Personal information
- Full name: John J. Deal
- Date of birth: April 5, 1905
- Place of birth: Philadelphia, Pennsylvania, United States
- Date of death: February 1983
- Place of death: United States
- Position: Forward

Senior career*
- Years: Team / Apps / (Gls)
- 1928: Wolfenden Shore
- 1929: Philadelphia Centennials / ? / (11)
- 1929–: New York Hispano
- Newark Skeeters / 2 / (2)
- 1933–: Philadelphia German-Americans
- Brooklyn Hispano
- –1938: Philadelphia Passon

International career
- 1928: United States / 2 / (0)

= John Deal (soccer) =

American soccer player (1905–1983)

Jack Deal (April 5, 1905 – February 1983) was an American soccer forward. He played five seasons in the second American Soccer League and earned two caps with the U.S. national team, one at the 1928 Summer Olympics.

==National team==
Deal earned two caps with the U.S. national team in 1928. The first came at the 1928 Summer Olympics when the U.S. lost to Argentina 11–2. Following this loss, the U.S. tied Poland, 3–3, on June 10, 1928.

==Club career==
In 1928, Deal played for Wolfenden Shore F.C. in the Allied American Football Association. He then went on to score eleven goals for the Philadelphia Centennials of the Eastern Professional Soccer League in the spring of 1929. He may have played the first half of the 1928–1929 season, but he did not make the goals list. At the end of the season, Philadelphia withdrew from the league and in August 1929, Deal signed with New York Hispano.
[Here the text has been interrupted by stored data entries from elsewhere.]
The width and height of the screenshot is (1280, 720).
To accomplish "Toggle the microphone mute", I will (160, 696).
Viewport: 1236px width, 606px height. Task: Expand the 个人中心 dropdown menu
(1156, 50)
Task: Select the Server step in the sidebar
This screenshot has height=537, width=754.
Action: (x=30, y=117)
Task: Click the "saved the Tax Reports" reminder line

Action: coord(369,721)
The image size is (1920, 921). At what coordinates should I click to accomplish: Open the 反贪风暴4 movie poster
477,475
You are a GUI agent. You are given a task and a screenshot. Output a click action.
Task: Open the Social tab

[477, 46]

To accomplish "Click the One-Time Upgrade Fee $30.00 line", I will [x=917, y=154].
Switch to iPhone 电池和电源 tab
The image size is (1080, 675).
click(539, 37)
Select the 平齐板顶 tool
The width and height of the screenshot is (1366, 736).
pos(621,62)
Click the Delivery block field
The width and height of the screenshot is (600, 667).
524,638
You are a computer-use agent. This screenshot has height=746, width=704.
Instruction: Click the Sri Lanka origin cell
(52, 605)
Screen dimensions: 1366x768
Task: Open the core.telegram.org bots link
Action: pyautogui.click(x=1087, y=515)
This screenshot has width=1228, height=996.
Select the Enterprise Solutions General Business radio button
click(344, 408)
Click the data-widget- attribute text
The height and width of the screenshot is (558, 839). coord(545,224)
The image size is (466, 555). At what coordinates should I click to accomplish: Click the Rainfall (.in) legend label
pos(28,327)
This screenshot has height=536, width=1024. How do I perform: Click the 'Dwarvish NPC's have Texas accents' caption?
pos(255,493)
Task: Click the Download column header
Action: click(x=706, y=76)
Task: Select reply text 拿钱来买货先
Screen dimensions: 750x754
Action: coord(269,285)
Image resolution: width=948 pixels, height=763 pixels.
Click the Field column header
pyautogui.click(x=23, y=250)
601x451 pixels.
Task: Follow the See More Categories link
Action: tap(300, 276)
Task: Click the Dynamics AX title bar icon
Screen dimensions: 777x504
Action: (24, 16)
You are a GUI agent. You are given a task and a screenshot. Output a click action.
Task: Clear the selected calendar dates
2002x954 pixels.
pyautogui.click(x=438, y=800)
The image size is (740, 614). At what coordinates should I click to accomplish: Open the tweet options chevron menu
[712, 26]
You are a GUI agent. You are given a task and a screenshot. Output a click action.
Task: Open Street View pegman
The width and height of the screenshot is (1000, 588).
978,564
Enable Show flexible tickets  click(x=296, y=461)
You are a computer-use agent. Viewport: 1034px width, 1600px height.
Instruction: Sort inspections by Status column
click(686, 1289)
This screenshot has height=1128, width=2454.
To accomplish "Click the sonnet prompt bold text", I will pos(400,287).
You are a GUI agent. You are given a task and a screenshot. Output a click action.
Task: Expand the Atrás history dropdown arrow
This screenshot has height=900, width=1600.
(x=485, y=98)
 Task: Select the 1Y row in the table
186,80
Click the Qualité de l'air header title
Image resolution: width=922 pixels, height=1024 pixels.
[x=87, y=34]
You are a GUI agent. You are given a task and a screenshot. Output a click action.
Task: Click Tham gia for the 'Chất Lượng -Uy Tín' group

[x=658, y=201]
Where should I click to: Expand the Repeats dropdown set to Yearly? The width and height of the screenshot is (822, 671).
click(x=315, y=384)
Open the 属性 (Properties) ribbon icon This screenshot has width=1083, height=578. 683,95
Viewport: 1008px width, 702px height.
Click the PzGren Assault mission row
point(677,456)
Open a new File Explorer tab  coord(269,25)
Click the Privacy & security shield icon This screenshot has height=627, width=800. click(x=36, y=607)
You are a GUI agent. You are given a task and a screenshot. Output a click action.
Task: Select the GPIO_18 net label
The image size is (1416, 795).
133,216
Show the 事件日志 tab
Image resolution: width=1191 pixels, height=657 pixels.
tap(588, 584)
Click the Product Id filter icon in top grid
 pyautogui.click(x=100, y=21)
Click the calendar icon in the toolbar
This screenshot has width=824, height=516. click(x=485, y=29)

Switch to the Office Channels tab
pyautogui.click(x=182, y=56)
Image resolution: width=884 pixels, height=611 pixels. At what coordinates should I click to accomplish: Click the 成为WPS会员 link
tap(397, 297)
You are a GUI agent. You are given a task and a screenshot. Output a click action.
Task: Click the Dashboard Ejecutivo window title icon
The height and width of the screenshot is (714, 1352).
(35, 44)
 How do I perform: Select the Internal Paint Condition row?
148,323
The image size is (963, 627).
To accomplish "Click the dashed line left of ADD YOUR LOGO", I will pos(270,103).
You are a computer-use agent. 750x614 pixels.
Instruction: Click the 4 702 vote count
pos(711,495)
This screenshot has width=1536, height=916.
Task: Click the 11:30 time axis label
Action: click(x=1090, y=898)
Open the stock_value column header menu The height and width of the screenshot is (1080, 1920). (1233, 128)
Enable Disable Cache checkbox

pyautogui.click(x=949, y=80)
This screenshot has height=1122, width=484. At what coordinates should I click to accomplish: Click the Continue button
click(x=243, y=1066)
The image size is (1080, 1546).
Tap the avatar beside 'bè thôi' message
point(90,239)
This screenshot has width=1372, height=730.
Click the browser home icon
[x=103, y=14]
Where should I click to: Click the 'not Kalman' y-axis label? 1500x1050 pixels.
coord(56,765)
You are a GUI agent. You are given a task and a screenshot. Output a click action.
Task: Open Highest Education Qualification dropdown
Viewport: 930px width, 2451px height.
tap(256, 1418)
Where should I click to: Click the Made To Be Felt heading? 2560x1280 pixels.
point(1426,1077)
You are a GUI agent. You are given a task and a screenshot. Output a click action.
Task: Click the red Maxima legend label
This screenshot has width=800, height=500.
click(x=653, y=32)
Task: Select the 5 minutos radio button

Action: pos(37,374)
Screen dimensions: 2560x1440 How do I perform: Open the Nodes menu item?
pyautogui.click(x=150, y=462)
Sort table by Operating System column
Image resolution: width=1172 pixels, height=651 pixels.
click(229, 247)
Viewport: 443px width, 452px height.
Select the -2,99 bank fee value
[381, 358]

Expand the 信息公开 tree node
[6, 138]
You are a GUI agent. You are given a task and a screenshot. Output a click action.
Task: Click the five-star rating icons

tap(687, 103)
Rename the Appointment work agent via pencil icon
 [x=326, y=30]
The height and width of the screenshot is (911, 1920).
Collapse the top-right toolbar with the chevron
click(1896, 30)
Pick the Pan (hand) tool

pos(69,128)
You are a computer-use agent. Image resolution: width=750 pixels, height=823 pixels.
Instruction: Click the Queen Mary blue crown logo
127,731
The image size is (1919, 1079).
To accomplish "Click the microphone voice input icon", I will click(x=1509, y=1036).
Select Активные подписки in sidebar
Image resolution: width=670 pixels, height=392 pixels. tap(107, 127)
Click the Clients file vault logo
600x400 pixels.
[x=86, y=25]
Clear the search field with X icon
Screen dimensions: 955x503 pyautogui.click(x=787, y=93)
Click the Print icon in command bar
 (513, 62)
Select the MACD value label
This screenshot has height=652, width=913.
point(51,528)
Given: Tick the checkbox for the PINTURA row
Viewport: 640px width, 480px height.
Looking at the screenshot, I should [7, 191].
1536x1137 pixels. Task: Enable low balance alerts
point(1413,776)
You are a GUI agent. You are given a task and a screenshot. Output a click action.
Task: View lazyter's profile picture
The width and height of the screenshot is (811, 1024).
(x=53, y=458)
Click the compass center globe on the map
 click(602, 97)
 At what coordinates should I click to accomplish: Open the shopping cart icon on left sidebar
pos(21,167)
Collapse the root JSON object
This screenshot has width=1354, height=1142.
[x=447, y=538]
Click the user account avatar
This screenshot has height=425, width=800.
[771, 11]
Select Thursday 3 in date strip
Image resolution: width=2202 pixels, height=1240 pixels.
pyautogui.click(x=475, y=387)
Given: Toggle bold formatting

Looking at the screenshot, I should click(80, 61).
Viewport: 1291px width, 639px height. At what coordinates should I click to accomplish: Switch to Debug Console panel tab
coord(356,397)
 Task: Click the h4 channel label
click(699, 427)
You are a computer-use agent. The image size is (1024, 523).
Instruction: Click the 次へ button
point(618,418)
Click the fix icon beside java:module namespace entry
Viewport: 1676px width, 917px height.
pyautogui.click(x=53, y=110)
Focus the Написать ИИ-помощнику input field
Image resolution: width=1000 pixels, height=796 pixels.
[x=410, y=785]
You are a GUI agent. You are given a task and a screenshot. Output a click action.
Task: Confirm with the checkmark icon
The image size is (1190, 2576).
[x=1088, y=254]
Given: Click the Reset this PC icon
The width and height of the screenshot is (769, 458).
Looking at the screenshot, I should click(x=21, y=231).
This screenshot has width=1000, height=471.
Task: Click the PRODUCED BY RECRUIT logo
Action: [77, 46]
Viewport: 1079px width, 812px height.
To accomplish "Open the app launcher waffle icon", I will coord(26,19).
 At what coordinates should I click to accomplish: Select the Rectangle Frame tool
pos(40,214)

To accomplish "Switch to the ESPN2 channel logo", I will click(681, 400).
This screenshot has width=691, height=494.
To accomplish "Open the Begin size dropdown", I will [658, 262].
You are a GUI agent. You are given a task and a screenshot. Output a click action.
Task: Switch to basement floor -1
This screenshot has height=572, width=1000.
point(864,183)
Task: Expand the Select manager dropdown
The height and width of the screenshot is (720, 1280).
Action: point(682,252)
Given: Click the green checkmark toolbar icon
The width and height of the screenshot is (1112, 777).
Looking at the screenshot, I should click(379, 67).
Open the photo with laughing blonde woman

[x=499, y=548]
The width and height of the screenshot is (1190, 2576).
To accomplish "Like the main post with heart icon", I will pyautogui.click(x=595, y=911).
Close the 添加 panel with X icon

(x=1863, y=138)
However, at some time during the 1929–1930 season, he played two games, scoring two goals with the Newark Skeeters. The ESL continued to exist through 1930 when it folded. Deal's career becomes difficult to follow after 1929. After the collapse of the first American Soccer League (ASL) in spring 1933, it was quickly replaced by the second ASL that fall. Deal then played for the Philadelphia German-Americans from 1933 through at least 1935 when they won the league title. He then continued to play in the ASL until 1938, seeing time with Brooklyn Hispano and ending with Philadelphia Passon.